SELECTED EXTRACT:
Traffic Jams In Your Brain
An anonymous reader writes "Carl Zimmer's latest foray into neuroscience examines why the brain can get jammed up by a simple math problem: 'Its trillions of connections let it carry out all sorts of sophisticated computations in very little time. You can scan a crowded lobby and pick out a familiar face in a fraction of a second, a task that pushes even today's best computers to their limit. Yet multiplying 357 by 289, a task that demands a puny amount of processing, leaves most of us struggling.' Some scientists think mental tasks can get stuck in bottlenecks because everything has to go through a certain neural network they call 'the router.'"
So the claim is that our brain is a field-programmable gate array (for economy and flexibility and performance) that takes time to re-arrange to accommodate different sorts of tasks.
Sounds entirely sensible to me.
But distracted me too long to get first post.
Rgds
Damon
http://m.earth.org.uk/
Couldn't it just be that we do not really have direct access to the raw computational capacity of the brain? There are savants and people who have trained themselves tremendously who can do arithmetric like this, using memory tricks and such. Wouldn't that be more like a hack to "reach down" to utilize the low-level capacity of the brain? The brain is nothing like a man-made computer, but doesn't the "layers of abstraction" still apply? The brain can calculate 357 by 289, but it does not naturally "understand" what 357 or 289 is, or for that matter what the high-level instruction from "me" to "multiply" is.
Emotions! In your brain!

RAW DATA:
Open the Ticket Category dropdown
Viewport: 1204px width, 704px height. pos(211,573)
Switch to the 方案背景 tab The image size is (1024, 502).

TASK REQUIREMENTS:
Answer these questions using the brain traffic-jam discussion:
(a) Which two numbers are multiplied in the example of a task most people struggle with?
(b) What name do some scientists give the neural network that everything has to go through?
(c) What kind of device does one commenter say the brain is?
The listing has no role in this.

THE RESULT:
(a) 357 and 289.
(b) "The router."
(c) A field-programmable gate array.